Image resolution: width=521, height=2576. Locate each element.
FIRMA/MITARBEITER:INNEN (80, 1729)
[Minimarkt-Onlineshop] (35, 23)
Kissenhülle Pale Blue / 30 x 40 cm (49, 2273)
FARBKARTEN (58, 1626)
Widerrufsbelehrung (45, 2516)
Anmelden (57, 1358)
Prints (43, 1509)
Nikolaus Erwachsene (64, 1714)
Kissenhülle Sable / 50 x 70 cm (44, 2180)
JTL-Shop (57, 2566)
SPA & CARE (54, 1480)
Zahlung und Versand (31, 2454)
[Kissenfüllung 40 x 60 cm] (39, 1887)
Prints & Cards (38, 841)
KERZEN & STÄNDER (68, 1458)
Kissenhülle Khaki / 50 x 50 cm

--------------------------------------------------

■ Your instructions ■
Which lines in the records contain the word "Kissenhülle"? Copy each one.

■ Task solution ■
Kissenhülle Pale Blue / 30 x 40 cm (49, 2273)
Kissenhülle Sable / 50 x 70 cm (44, 2180)
Kissenhülle Khaki / 50 x 50 cm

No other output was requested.